**WORK REQUEST**
Your response should consist of every record, exactly as given.

Collected data:
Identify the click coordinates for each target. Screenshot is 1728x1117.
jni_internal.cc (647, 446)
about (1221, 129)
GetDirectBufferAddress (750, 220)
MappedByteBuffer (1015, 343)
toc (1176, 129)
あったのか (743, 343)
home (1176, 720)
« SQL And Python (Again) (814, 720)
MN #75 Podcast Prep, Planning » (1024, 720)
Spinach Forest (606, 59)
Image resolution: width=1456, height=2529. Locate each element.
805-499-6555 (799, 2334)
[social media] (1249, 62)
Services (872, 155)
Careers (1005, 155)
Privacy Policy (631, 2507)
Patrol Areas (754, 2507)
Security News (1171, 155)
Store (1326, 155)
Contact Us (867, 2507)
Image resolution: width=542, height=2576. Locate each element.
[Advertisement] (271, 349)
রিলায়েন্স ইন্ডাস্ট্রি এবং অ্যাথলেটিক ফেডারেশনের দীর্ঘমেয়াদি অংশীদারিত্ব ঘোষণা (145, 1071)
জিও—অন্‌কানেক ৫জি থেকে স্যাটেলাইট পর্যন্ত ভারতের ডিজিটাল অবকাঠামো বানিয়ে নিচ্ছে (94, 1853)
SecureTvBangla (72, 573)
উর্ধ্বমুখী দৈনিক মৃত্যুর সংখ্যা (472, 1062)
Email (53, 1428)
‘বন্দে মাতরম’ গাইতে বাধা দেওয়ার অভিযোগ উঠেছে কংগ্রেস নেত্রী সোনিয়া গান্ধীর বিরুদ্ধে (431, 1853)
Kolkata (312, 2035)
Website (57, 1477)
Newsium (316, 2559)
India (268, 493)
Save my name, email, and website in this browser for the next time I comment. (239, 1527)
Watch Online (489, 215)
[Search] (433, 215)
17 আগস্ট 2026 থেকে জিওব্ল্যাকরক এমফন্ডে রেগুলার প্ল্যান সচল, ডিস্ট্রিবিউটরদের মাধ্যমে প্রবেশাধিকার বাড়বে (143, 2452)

**SOLVED EXERCISE**
Identify the click coordinates for each target. Screenshot is 1728x1117.
jni_internal.cc (647, 446)
about (1221, 129)
GetDirectBufferAddress (750, 220)
MappedByteBuffer (1015, 343)
toc (1176, 129)
あったのか (743, 343)
home (1176, 720)
« SQL And Python (Again) (814, 720)
MN #75 Podcast Prep, Planning » (1024, 720)
Spinach Forest (606, 59)
Image resolution: width=1456, height=2529. Locate each element.
805-499-6555 (799, 2334)
[social media] (1249, 62)
Services (872, 155)
Careers (1005, 155)
Privacy Policy (631, 2507)
Patrol Areas (754, 2507)
Security News (1171, 155)
Store (1326, 155)
Contact Us (867, 2507)
Image resolution: width=542, height=2576. Locate each element.
[Advertisement] (271, 349)
রিলায়েন্স ইন্ডাস্ট্রি এবং অ্যাথলেটিক ফেডারেশনের দীর্ঘমেয়াদি অংশীদারিত্ব ঘোষণা (145, 1071)
জিও—অন্‌কানেক ৫জি থেকে স্যাটেলাইট পর্যন্ত ভারতের ডিজিটাল অবকাঠামো বানিয়ে নিচ্ছে (94, 1853)
SecureTvBangla (72, 573)
উর্ধ্বমুখী দৈনিক মৃত্যুর সংখ্যা (472, 1062)
Email (53, 1428)
‘বন্দে মাতরম’ গাইতে বাধা দেওয়ার অভিযোগ উঠেছে কংগ্রেস নেত্রী সোনিয়া গান্ধীর বিরুদ্ধে (431, 1853)
Kolkata (312, 2035)
Website (57, 1477)
Newsium (316, 2559)
India (268, 493)
Save my name, email, and website in this browser for the next time I comment. (239, 1527)
Watch Online (489, 215)
[Search] (433, 215)
17 আগস্ট 2026 থেকে জিওব্ল্যাকরক এমফন্ডে রেগুলার প্ল্যান সচল, ডিস্ট্রিবিউটরদের মাধ্যমে প্রবেশাধিকার বাড়বে (143, 2452)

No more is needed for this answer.